Blepharitis is the inflammation of the eyelids (1). It can be acute or chronic but typically the condition is chronic, intermittent (with exacerbations and remissions) and affects both eyes (2).
Chronic blepharitis can be further divided into:
- staphylococcal (usually ulcerative)
- seborrhoeic (frequently associated with seborrhoea of the scalp, brows and ears)
- mixed staphylococcal seborrhoeic
- meibomian gland dysfunction (MGD) (1,2)
Some clinicians classify according to the anatomic location of the affected part of the eyelid:
- anterior blepharitis -
- affects the anterior lid margin and eye lashes
- includes staphylococcal, seborrhoeic blepharitis and Demodex folliculorum mite infestation
- posterior blepharitis -
- also referred to as meibomian gland disease (MGD) is caused by meibomian gland dysfunction (1,2)
Rosacea, seborrhoeic dermatitis, and keratoconjunctivitis sicca are often associated with this condition (3).

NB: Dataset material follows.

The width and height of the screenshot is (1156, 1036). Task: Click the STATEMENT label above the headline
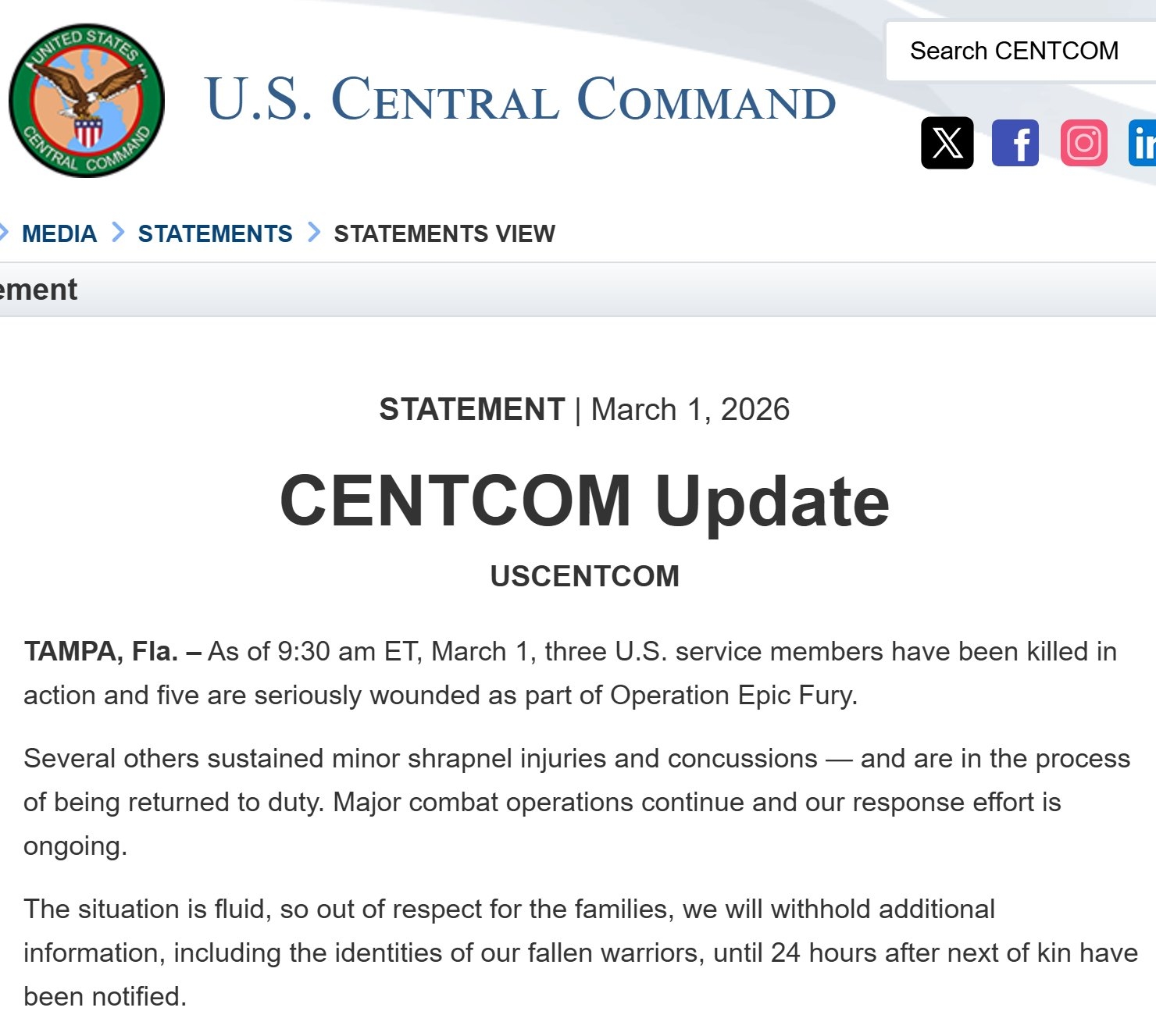click(x=472, y=410)

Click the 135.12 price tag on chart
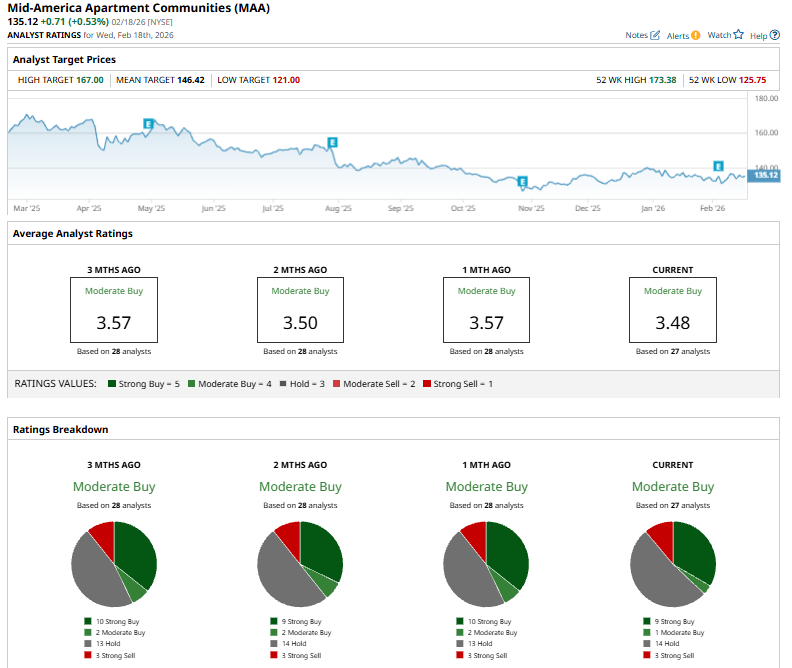tap(765, 175)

- (1) Miller K et al. Interventions for blepharitis (Protocol). Cochrane Database of Systematic Reviews 2005; 4: CD005556.
- (2) Jackson WB. Blepharitis: current strategies for diagnosis and management. Can J Ophthalmol. 2008;43(2):170-9.
- (3) Papier A et al. Differential diagnosis of the swollen red eyelid. Am Fam Physician. 2007;76(12):1815-24.